OEV: Indicator Correlations (4/4)

After introducing the OSM Element Vectorisation Tool last week, we now want to show possible use cases and specific examples of what the tool can do. This third and last example will look at the correlations between indicators. The goal is to first assure that the indicators measure distinct data attributes and then search for interesting or surprising correlations that happen nevertheless. This is similar to the correlation analyses made in our research paper but a bit more explorative. We will again use the data from Heidelberg as in example 1. This of course means that all our findings are only valid within that area but on the other hand enables us to potentially unveil region specific data aspects. Please visit the repository for detailed information.

Data

To reproduce this example, download the precomputed data for Heidelberg and convert them to GeoPackages as described in the README. Otherwise, just scroll along. For an overview of the exact implementation for the different data aspects, please refer to the documentation.

Overview

As we have seen in the first example, normalisation is a key aspect of data analyses. We use the same normalisation procedure as the dataset itself provides, but tweak it to use region specific parameters. Based on that an all-to-all correlation is calculated.

Figure 1: Correlation matrix of indicators in Heidelberg.

From a developers point of view, this honestly looks great. Its mostly blank meaning that each indicator does in fact measure a distinct data aspect. We would have been happy to accept a very low significance level but due to the large data size (8,838 elements) all correlations (or their lack) are highly significant (p-value < 0.01). But there are some correlations, so lets dive deeper.

Strong Correlations

order	indicator_x	indicator_y	correlation
1	osm_type_way	osm_type_other	-1.000
2	cs_hashtags_hot	cs_hashtags_other	-0.816
3	outofdateness	data_source_non_bing_images	-0.681
4	primtag_landuse.allotments	corine_class_Artificial.surfaces	0.625
5	user_mean_exp	data_source_official_or_import	0.625
6	outofdateness	obj_age	0.609
7	corine_class_Forest.and.semi.natural.areas	corine_class_Agricultural.areas	-0.608
8	primtag_natural.scrub	corine_class_Forest.and.semi.natural.areas	0.590
9	cs_hashtags_tools	cs_hashtags_other	-0.577
10	tag_age	primtag_landuse.farmland	-0.572

There are some obvious candidates in the strongest ten correlations that we want to filter because the correlation occurs due to the calculation or the normalisation process rather than the data itself. For example the OSM type. The dataset only contains polygons. Polygons in OSM are generated through ways or relations wherefore any element in our sample will either be a way or a relation. We use a normalisation process that only keeps the most frequent categories in the categorical variables and assigns a lump-group of ‘other’ to the rest before transforming them to one-hot dummy variables. Relations are rather rare, so the normalising process puts all relations in the lump-class ‘other’. Meaning all elements in the dataset are either ‘osm_type_way’ or ‘osm_type_other’ which results in a perfect (inverse) correlation. Similarly, the cs_hashtag attributes correlate with each other because the lump class ‘cs_hashtags_other’ is the inverse of all other hashtag classes. So if any hashtags were given during mapping and they do not fall into a specific category (e.g. HOT or ‘tools’) they are put into the ‘other’ group. So we will filter these correlations as well.

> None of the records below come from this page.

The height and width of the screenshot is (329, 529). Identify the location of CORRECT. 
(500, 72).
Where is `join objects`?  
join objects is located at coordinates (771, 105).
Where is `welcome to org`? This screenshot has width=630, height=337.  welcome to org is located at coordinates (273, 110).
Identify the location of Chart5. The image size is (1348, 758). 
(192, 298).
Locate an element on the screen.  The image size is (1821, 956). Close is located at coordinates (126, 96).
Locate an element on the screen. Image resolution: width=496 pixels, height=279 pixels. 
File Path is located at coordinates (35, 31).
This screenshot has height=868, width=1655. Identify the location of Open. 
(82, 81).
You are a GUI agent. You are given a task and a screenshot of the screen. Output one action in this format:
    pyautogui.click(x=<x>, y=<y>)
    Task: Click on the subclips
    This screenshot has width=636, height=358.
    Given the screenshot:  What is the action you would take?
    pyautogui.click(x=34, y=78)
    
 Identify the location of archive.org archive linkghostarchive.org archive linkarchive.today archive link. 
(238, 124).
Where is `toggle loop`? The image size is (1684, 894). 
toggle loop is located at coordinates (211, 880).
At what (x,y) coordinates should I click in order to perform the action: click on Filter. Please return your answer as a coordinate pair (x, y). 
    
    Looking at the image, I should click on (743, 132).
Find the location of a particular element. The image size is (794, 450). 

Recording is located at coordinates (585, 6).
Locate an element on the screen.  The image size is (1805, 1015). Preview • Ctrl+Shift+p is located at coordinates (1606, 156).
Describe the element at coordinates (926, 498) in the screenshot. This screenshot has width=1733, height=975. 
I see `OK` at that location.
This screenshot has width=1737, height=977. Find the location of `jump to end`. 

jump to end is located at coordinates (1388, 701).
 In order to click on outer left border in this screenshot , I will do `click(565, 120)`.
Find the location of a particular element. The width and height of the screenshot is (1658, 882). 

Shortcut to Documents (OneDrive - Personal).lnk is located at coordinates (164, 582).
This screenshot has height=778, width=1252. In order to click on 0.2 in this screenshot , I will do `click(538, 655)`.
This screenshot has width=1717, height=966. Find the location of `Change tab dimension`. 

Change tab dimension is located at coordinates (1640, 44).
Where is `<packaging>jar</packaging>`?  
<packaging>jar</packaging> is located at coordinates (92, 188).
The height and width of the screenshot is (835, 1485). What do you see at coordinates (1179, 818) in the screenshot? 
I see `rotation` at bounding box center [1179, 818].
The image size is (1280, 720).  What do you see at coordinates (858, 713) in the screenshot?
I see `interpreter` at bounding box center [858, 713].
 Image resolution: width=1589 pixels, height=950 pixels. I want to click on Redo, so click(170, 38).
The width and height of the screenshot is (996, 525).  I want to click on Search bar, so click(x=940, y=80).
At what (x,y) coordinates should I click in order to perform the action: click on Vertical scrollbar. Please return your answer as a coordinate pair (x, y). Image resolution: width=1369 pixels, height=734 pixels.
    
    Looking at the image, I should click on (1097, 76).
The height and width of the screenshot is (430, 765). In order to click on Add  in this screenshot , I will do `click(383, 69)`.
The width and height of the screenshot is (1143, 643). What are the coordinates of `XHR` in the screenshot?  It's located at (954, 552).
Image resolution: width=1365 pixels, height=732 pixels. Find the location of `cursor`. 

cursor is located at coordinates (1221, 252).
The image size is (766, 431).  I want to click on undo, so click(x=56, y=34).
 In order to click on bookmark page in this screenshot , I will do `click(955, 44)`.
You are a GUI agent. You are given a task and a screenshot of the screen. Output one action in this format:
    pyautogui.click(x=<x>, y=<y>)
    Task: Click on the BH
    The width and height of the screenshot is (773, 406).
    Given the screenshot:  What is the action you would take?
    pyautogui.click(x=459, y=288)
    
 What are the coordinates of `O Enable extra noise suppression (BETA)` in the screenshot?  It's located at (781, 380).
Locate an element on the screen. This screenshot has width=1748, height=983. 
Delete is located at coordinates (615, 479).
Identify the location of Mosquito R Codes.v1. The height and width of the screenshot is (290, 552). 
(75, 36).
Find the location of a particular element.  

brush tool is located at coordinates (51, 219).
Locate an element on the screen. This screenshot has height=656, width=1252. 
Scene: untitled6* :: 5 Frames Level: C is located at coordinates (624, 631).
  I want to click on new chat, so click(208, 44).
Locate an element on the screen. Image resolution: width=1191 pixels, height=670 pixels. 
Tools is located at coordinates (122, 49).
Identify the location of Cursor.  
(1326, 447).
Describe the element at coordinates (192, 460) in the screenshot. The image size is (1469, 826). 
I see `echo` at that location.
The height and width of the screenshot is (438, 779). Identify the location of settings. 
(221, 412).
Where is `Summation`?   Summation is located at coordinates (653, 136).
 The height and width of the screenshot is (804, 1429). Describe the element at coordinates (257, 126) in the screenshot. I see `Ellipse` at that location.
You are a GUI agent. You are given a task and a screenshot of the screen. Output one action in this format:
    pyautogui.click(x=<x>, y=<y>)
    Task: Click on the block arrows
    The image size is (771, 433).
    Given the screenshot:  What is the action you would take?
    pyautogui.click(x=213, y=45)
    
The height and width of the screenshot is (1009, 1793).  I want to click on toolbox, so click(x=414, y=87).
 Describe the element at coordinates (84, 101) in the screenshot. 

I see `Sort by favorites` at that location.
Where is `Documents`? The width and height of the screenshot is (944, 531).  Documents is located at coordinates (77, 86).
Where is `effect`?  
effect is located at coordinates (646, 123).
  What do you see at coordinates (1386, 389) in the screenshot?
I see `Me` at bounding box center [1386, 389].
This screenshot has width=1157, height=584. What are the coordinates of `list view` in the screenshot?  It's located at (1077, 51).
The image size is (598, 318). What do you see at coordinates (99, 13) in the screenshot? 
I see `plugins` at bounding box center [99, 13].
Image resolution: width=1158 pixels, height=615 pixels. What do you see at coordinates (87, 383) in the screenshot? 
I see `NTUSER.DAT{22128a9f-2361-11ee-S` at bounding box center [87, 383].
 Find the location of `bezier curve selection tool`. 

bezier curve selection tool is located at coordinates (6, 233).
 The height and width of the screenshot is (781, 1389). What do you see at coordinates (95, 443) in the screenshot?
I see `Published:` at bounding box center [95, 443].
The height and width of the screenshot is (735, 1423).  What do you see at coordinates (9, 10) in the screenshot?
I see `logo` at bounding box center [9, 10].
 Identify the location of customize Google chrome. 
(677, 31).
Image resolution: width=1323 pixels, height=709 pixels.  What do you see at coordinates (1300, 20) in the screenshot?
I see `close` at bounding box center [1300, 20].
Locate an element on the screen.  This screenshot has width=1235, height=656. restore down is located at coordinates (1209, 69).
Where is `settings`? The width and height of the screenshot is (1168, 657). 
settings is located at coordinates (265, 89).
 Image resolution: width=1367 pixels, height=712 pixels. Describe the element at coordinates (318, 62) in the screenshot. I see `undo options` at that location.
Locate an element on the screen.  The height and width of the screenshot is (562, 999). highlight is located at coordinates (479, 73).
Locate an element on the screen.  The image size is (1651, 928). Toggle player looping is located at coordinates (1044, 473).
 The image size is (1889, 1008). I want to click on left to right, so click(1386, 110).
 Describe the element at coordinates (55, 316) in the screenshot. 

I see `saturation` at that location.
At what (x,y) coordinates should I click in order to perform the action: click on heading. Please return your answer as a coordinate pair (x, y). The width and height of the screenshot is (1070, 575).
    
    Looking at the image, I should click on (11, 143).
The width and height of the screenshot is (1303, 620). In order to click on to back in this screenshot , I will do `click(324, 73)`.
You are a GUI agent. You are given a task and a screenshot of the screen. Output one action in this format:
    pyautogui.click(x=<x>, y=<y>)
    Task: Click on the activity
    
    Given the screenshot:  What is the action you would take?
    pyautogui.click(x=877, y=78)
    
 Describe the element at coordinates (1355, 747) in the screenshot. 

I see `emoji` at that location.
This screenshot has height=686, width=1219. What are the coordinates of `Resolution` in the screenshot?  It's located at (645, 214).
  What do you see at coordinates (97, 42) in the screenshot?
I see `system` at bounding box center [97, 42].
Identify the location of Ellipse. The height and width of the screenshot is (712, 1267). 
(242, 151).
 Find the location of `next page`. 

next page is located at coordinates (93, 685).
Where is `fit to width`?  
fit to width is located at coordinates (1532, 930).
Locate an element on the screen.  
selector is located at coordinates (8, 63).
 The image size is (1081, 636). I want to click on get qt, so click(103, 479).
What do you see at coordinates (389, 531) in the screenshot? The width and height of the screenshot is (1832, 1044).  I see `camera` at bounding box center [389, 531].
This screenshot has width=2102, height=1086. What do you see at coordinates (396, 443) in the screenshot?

Another correlation that stems from the workflow itself is the ‘primtag’ and the ‘corine_class’ as the latter is defined based on the former. The CORINE class represents a different, more logical, grouping of OSM tags. For example the tags ‘landuse=residential’ and ‘landuse=forest’ have no semantic grouping by themselves. It is only our human knowledge and interpretation that can separate them into a built-up and a forest category. By mapping them to different CORINE classes, namely ‘built-up areas’ and ‘forests’, this categorisation becomes graspable for a machine but results in a positive correlation between the two. And, of course, the limitation mentioned for the OSM type above again plays a role: every element has only one single CORINE class so there will be a negative correlation between different CORINE classes due to the one-hot dummy encoding where each element can only fall into one CORINE class.

The same is true for a third logical link between the folksonomy and the OSM primary tag: The OSM Element Vectorisation Tool directly provides the folksonomy of the tags. Yet, the folksonomy (like the tag age or tag usage) is of course directly bound to the tag itself. We will therefore ignore these correlations and their propagation as well¹.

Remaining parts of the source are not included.